In his annual letter to shareholders released Monday, the JPMorgan Chase chief began by acknowledging that the U.S. economy remains “resilient.” Still, he made clear that resilience does not mean immunity, especially as geopolitical tensions continue to mount across multiple regions.
Dimon pointed to a wide range of global risks, placing the conflict in Iran alongside other major concerns. He cited the ongoing war and violence in Ukraine, broader instability in the Middle East, terrorist activity, and rising geopolitical tensions—particularly involving China—as key pressures that could weigh heavily on economic performance.
“The challenges we all face are significant,” Dimon wrote, emphasizing that the sheer number of risks increases the likelihood that one or more could have lasting consequences.
While the list of concerns is long, Dimon singled out the war in Iran as a potential driver of economic disruption. He warned that the conflict could lead to sustained shocks in oil and commodity markets, with ripple effects felt across global supply chains. Such disruptions, he suggested, could prove difficult to unwind.
As a result, Dimon cautioned that inflation may become more persistent than many expect. Instead of gradually easing, price pressures could harden, forcing central banks to keep interest rates higher for longer. That scenario, he argued, would challenge assumptions currently held by markets.
He described what he called “the skunk at the party” as the possibility that inflation begins to rise slowly rather than fall. If that were to occur—potentially as soon as 2026—it could trigger a chain reaction: higher interest rates, declining asset prices, and increased strain on both consumers and businesses.
Dimon also raised the specter of a recession, warning that the risk of a significant downturn in the near term cannot be ignored. While he did not predict a specific outcome, he stressed that economic contractions often result from a convergence of negative factors rather than a single event.
“A bad confluence of events,” he noted, can lead to varying degrees of recession, typically marked by rising unemployment, volatile markets, lower asset values, and increased credit losses. At the same time, he pointed out that no two recessions are identical.

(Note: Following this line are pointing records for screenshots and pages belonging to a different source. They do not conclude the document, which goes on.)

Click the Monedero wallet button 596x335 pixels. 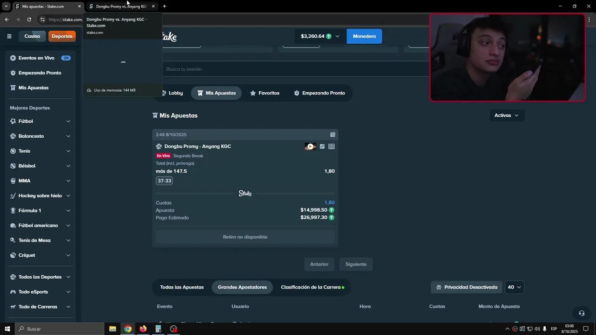coord(364,36)
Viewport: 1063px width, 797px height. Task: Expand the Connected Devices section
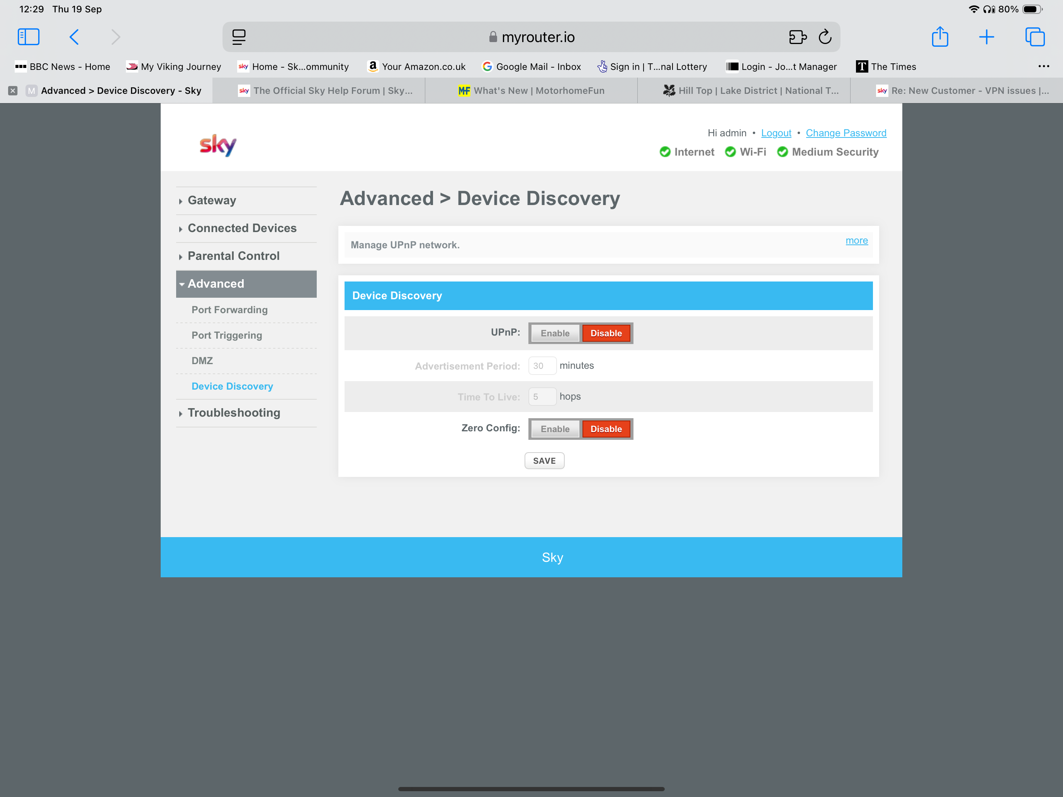pyautogui.click(x=242, y=228)
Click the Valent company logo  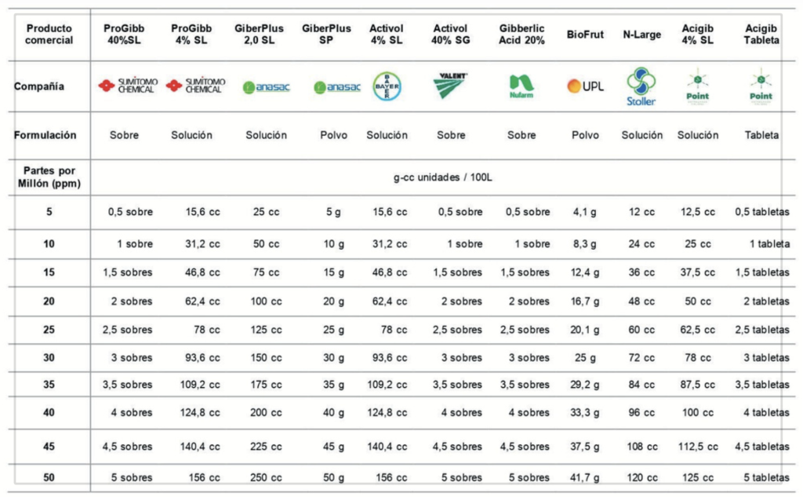click(451, 85)
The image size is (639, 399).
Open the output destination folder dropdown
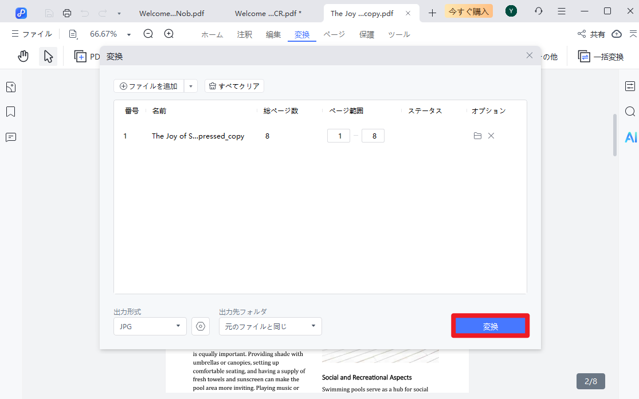[270, 326]
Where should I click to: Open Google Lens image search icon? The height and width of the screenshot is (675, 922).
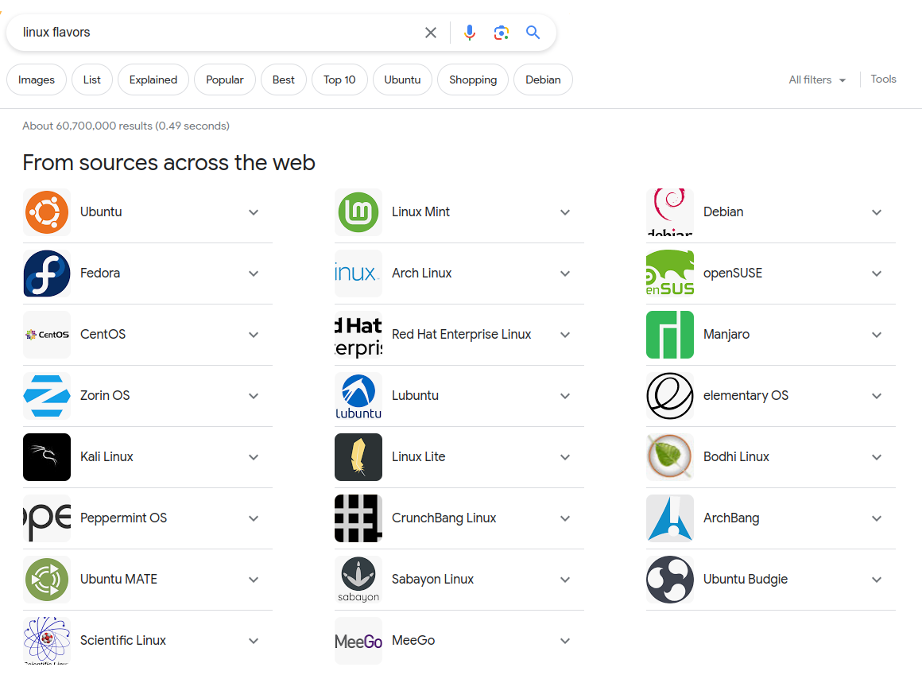pyautogui.click(x=501, y=33)
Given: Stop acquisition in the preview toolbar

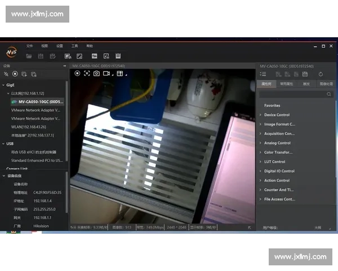Looking at the screenshot, I should tap(77, 73).
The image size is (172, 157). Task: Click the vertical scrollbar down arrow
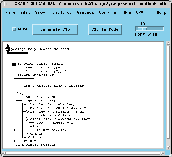tap(168, 147)
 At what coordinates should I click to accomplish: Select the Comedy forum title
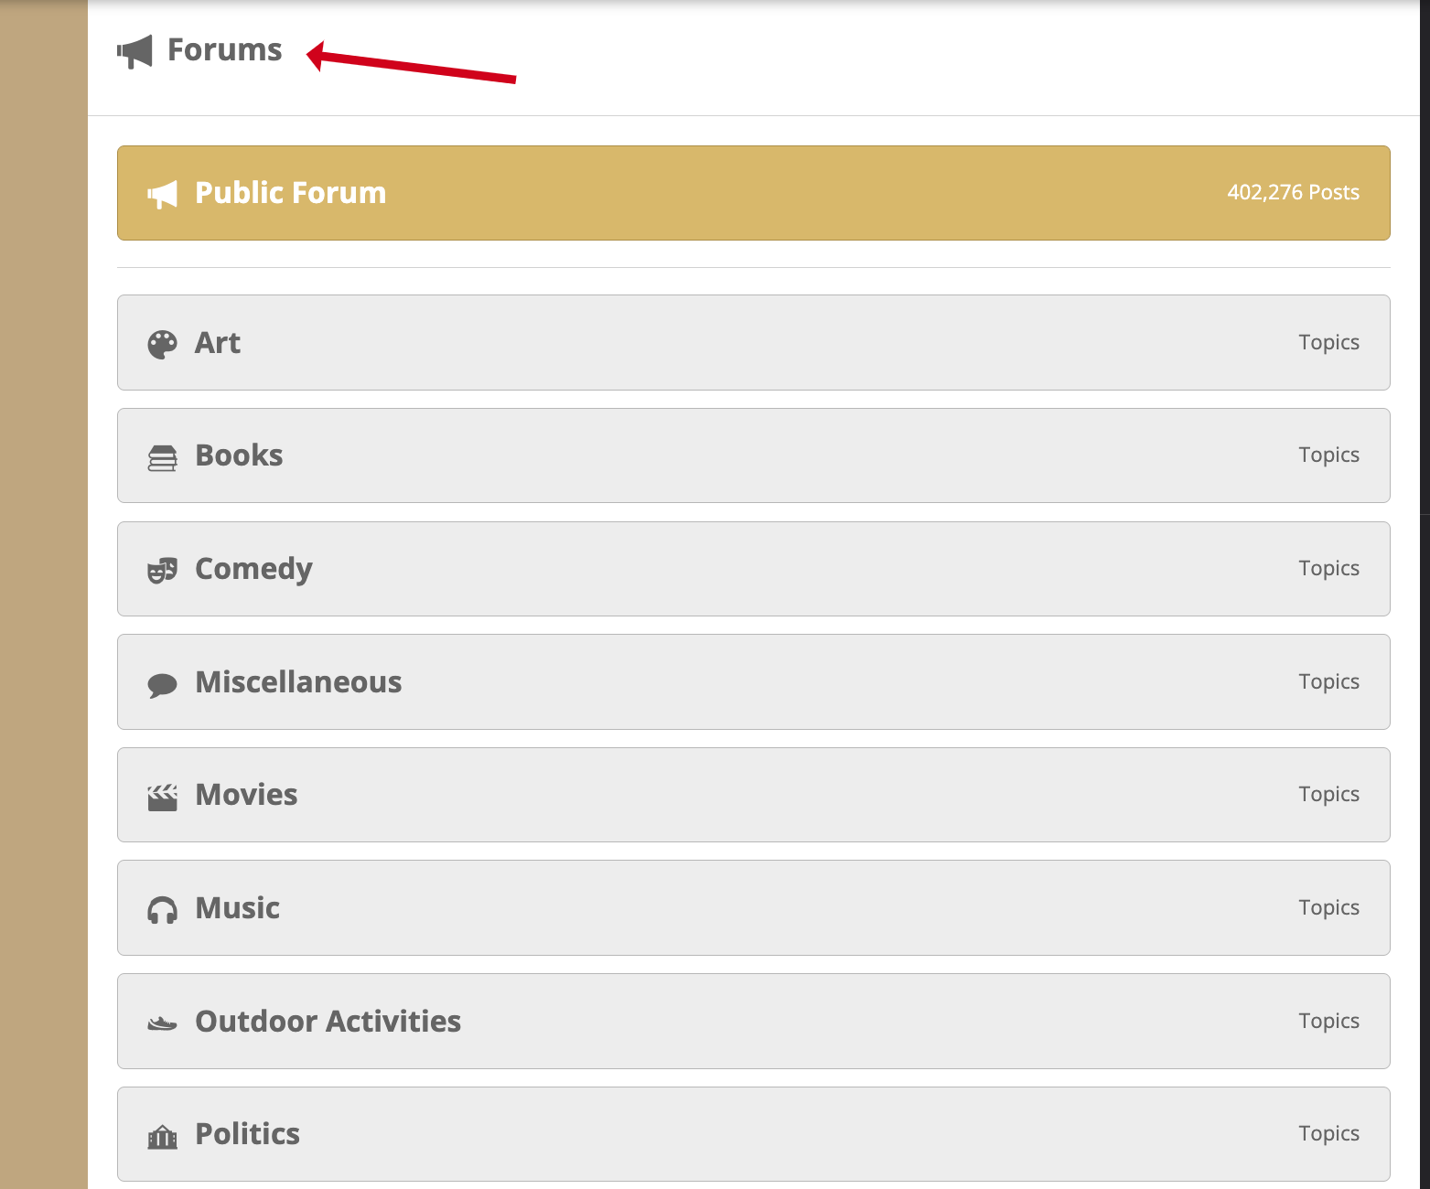253,569
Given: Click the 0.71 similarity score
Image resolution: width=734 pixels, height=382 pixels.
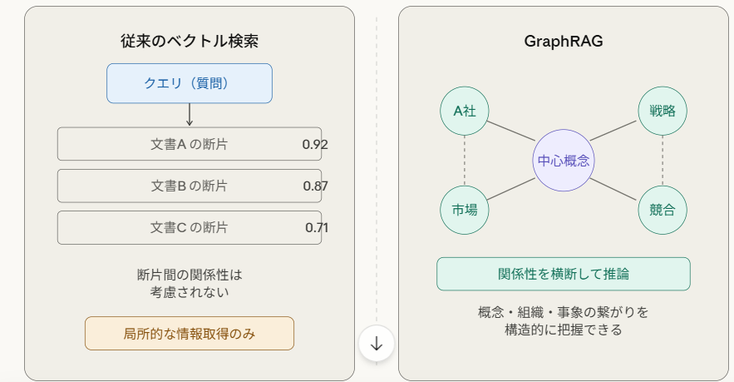Looking at the screenshot, I should click(316, 227).
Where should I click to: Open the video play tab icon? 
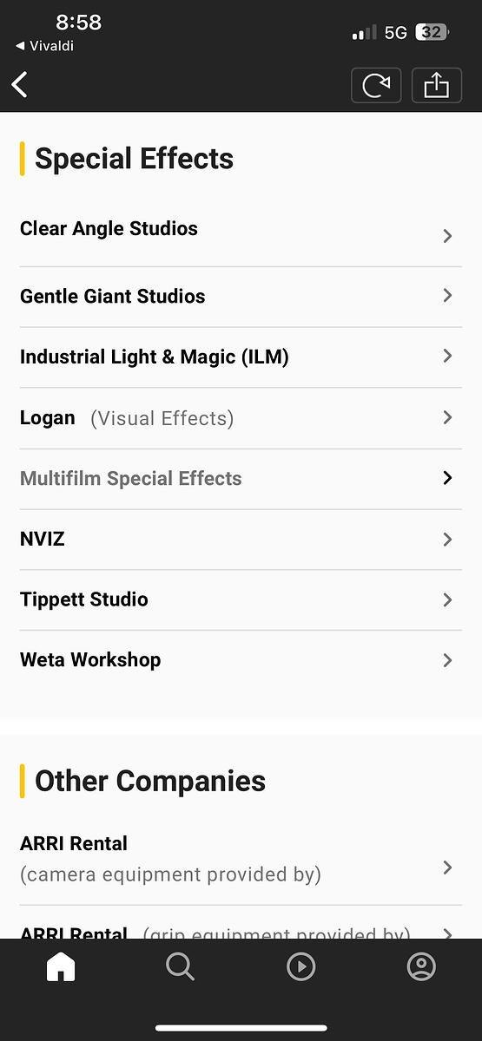(x=301, y=966)
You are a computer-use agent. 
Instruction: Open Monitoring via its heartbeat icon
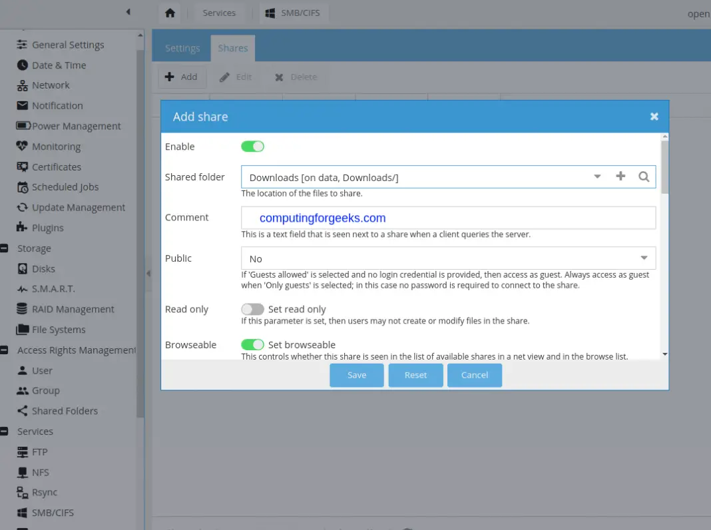coord(23,146)
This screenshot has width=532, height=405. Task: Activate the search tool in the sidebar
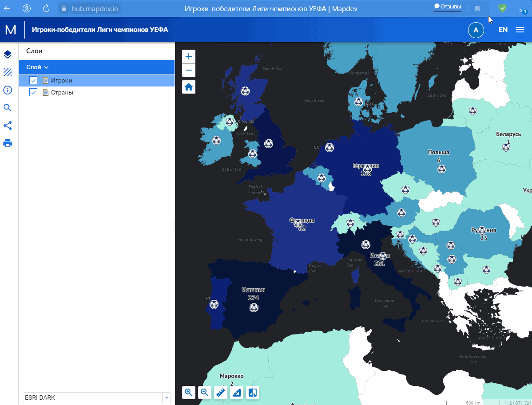point(7,107)
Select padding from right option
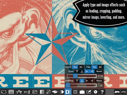Screen dimensions: 127x95 click(x=92, y=81)
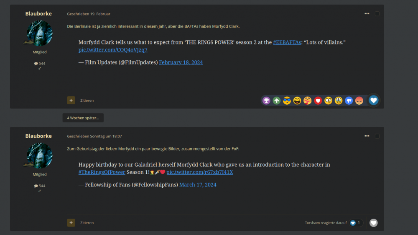Click Blauborke's avatar on the first post
418x235 pixels.
[x=39, y=33]
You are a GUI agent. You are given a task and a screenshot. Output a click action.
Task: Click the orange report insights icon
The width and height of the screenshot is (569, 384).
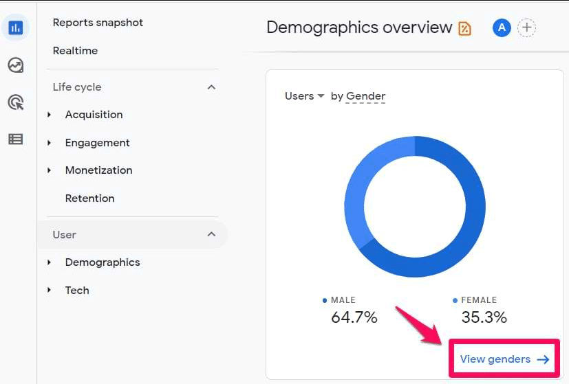465,29
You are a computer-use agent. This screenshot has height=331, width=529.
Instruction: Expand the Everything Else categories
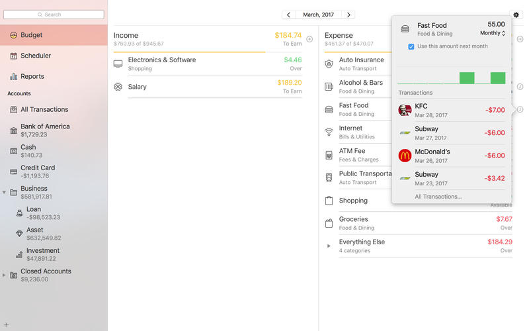(x=329, y=246)
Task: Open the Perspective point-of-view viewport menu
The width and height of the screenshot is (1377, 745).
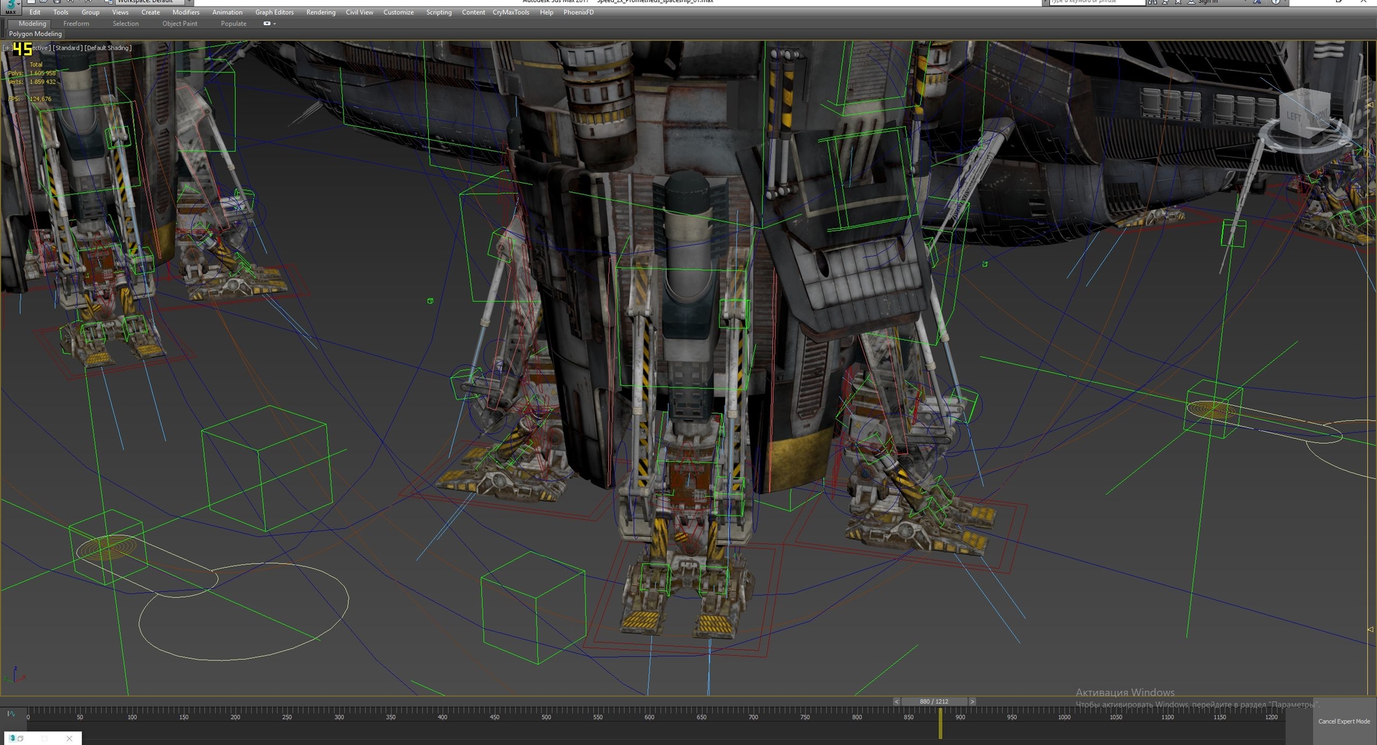Action: [41, 48]
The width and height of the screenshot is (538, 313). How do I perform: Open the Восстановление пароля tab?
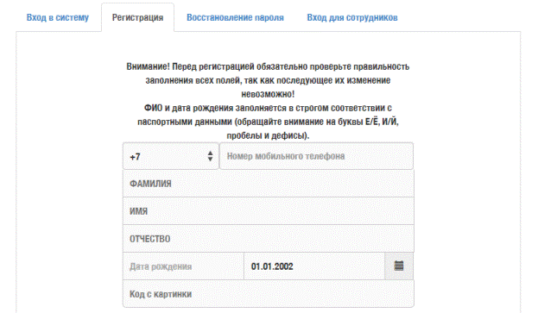tap(235, 17)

In some scenarios, a downturn could help bring inflation under control. In others, however, inflation could persist or even worsen alongside economic contraction—a condition known as stagflation, where inflationary pressures outweigh the forces that typically reduce prices during a slowdown.
Despite the stark warnings, Dimon underscored that the ultimate goal should be a resolution to ongoing conflicts. He expressed hope for peace, even as he urged investors and policymakers to remain focused on the economic consequences tied to current global tensions.
His message reflects a broader reality: while military conflicts may be pursued for strategic reasons, their economic effects can extend far beyond the battlefield. Even a strong economy can face serious headwinds when global instability begins to reshape markets, supply chains, and expectations for the future.